With the planned corporate and individual tax reductions implemented, the American people and industry will enjoy profound increases in income that will fuel a dramatic revitalization of the economy. For the first time in years, most Americans will retain more income and experience a higher standard of living with more resources to spend and save. Businesses, particularly small and medium sized businesses, will undergo a cathartic release of pent up demand for introduction of new goods and services and will increase market activity together with hiring. More people will be employed, more choices will be supplied to consumers, and more innovation will arise, fueling a major expansion. There will be a palpable increase in the GDP with greater revenues entering the treasury. As Art Laffer has long explained, tax cuts of this magnitude are likely to increase tax revenues beyond current levels in years following the implementation of the cuts.

The tax reduction package, while enabling a major economic revival akin to the boom experienced following passage of Reagan’s Economic Recovery Tax Act, must be accompanied by substantial and sustained deregulation. In particular, the Trump Administration needs to back passage of legislation that will prevent implementation of any proposed regulation by the regulatory agencies unless first adopted as law by Congress and signed into law by the President. Moreover, the agencies have in recent years used unilateral promulgation of guidance policies to circumvent the rulemaking process. The Administration needs to impose a moratorium on promulgation of guidance documents. In that way, a halt to expansion of regulation will occur in large measure, affording the President’s team the chance to deregulate in earnest, removing all regulations that impose costs that exceed benefits and that encumber market entry and development.

Close attention needs to be paid to rulings made by the regulatory agencies in the rulemaking and adjudicatory contexts. Obama administrative agencies have spent the last eight years championing an anti-market agenda that has ruined many small and mid-sized companies without proof of actual harm stemming from alleged rule violations.
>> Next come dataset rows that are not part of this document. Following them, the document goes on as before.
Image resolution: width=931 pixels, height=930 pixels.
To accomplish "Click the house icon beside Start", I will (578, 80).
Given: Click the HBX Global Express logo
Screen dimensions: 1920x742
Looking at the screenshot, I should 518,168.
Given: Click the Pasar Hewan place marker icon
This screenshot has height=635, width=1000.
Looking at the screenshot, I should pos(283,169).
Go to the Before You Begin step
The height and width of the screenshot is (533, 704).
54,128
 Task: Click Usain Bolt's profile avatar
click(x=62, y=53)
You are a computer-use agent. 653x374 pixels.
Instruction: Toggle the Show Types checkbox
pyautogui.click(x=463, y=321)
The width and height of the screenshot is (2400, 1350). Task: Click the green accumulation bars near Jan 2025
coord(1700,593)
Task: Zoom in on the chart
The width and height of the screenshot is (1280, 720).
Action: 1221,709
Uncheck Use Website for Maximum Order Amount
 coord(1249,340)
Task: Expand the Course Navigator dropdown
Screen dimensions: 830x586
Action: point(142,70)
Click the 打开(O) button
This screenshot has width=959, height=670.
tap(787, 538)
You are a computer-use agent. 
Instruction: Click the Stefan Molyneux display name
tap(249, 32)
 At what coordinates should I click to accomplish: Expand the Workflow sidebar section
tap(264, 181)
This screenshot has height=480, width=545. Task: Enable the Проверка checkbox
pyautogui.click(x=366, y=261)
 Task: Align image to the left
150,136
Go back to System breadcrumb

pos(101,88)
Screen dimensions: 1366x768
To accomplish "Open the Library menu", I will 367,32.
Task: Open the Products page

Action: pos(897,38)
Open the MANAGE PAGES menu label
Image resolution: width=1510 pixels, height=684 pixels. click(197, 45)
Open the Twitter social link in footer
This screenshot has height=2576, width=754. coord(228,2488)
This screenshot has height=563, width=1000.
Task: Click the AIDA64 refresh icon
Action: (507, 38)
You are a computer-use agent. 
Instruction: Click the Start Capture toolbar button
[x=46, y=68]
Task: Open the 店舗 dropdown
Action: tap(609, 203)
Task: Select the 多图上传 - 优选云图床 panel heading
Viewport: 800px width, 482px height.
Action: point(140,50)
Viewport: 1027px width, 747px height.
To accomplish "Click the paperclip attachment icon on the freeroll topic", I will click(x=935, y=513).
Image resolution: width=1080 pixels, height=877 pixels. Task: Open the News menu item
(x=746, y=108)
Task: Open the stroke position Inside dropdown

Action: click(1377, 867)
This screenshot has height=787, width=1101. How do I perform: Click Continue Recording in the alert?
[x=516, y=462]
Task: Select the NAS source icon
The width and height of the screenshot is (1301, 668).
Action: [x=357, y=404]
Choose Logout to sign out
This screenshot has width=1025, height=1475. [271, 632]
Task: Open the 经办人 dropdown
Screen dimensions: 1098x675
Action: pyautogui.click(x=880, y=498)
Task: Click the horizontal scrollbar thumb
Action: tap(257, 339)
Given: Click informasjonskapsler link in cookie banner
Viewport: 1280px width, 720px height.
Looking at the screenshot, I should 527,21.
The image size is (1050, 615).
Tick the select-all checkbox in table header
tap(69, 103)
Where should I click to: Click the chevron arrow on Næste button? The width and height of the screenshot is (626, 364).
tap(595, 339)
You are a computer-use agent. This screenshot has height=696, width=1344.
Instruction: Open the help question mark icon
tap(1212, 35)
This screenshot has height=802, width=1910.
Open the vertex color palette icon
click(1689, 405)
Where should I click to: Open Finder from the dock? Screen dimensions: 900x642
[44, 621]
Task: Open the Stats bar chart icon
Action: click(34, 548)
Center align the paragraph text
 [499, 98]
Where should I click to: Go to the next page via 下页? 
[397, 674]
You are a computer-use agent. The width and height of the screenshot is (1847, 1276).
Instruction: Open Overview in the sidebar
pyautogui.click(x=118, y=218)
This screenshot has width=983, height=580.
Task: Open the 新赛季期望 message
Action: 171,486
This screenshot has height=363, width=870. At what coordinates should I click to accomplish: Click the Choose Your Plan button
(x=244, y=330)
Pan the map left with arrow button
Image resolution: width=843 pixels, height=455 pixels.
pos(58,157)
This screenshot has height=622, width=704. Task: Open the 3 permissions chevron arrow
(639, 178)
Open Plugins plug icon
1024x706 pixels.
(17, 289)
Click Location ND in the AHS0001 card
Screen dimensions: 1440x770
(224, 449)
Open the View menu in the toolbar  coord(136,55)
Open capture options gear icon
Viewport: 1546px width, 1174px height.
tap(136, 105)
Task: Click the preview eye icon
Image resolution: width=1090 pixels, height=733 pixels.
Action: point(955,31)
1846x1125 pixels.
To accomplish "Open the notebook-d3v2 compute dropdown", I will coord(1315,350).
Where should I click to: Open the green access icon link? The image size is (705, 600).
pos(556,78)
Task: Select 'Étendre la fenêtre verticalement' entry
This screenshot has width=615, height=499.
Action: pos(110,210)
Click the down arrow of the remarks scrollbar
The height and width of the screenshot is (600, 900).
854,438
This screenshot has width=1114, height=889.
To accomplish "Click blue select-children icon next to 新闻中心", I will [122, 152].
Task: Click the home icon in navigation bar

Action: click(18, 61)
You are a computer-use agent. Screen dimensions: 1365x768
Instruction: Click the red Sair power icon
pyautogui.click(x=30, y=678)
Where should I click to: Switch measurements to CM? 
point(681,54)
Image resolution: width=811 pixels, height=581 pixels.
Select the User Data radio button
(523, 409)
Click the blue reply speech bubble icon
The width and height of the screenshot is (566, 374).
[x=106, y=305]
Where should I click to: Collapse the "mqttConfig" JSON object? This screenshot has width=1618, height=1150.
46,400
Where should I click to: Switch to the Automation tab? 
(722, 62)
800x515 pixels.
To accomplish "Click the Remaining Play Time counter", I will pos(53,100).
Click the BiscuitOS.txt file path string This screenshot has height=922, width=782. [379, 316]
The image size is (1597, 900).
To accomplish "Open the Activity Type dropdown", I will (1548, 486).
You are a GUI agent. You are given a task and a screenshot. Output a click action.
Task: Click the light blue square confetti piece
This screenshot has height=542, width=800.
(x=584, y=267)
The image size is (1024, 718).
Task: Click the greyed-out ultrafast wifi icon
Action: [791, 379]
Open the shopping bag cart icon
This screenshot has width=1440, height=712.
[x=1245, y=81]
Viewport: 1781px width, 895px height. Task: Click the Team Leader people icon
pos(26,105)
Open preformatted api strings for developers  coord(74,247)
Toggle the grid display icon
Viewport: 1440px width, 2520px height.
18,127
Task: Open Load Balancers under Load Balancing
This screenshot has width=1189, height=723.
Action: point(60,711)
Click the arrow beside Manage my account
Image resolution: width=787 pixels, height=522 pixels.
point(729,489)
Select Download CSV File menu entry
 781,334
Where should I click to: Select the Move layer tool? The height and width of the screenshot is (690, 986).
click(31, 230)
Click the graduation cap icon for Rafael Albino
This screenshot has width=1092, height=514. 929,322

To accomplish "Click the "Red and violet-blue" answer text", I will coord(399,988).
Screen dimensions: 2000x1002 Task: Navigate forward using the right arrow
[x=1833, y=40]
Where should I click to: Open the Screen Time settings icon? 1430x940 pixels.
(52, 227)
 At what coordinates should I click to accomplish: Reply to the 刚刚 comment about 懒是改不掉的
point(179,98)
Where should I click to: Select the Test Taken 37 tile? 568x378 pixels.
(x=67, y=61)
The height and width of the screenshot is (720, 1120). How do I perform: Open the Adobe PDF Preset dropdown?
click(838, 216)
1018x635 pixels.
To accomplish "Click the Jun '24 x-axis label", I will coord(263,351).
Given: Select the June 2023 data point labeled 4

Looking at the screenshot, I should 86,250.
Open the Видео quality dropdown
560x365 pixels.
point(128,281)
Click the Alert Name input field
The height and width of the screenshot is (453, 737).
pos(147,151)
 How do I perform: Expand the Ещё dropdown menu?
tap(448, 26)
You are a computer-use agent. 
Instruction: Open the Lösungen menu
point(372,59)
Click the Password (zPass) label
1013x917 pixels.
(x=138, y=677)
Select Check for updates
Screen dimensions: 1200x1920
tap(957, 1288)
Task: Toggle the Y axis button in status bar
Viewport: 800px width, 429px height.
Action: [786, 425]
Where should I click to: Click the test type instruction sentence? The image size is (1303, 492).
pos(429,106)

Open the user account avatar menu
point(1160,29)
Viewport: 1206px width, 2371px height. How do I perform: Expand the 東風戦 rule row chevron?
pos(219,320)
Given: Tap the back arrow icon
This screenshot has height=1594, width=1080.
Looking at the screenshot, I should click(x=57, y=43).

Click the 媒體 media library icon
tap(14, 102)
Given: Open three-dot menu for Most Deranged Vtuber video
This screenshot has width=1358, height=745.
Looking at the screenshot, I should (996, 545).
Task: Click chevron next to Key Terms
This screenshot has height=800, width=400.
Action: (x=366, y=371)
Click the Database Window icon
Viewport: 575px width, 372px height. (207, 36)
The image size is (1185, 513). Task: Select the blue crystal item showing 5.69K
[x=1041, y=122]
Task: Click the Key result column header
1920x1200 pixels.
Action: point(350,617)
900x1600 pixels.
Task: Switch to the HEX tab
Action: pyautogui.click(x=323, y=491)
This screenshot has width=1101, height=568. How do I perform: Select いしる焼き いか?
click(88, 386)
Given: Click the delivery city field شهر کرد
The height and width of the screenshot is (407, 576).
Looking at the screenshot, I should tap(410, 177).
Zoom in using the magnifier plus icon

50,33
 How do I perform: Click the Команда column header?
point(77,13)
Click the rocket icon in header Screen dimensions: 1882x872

President Trump should order his new agency heads to revisit Obama Administration regulatory decisions and reverse them wherever they have imposed sanctions on individuals and corporations that have not been proven to have caused actual injury to others or where the benefit said to be achieved is outweighed by the burden imposed.

In the end, neither the Constitution nor the market will experience restoration without replacing the administrative state with a return to direct congressional action, thereby causing the unelected heads of the agencies who are largely unaccountable to the courts, the Congress, and the American people to give up the law making powers (rulemaking powers) Congress has delegated them since the 1930’s in favor of a return of law making to Congress, as the Constitution prescribes.

Historically most new Presidents who have failed to push through the great bulk of planned legislation within the first year of their presidencies have been hard pressed to do so in subsequent years. President Trump will advocate passage of many pro-market and pro-defense reforms in the first hundred days. It will be critical for him to move first on rapid passage of tax reform together with repeal and replacement of Obamacare. Republicans in the House and Senate must avoid petty bickering and grand standing to support these reforms in unison. The margin for victory is thin in the Senate, and every Republican vote will be needed to ensure passage of the reforms.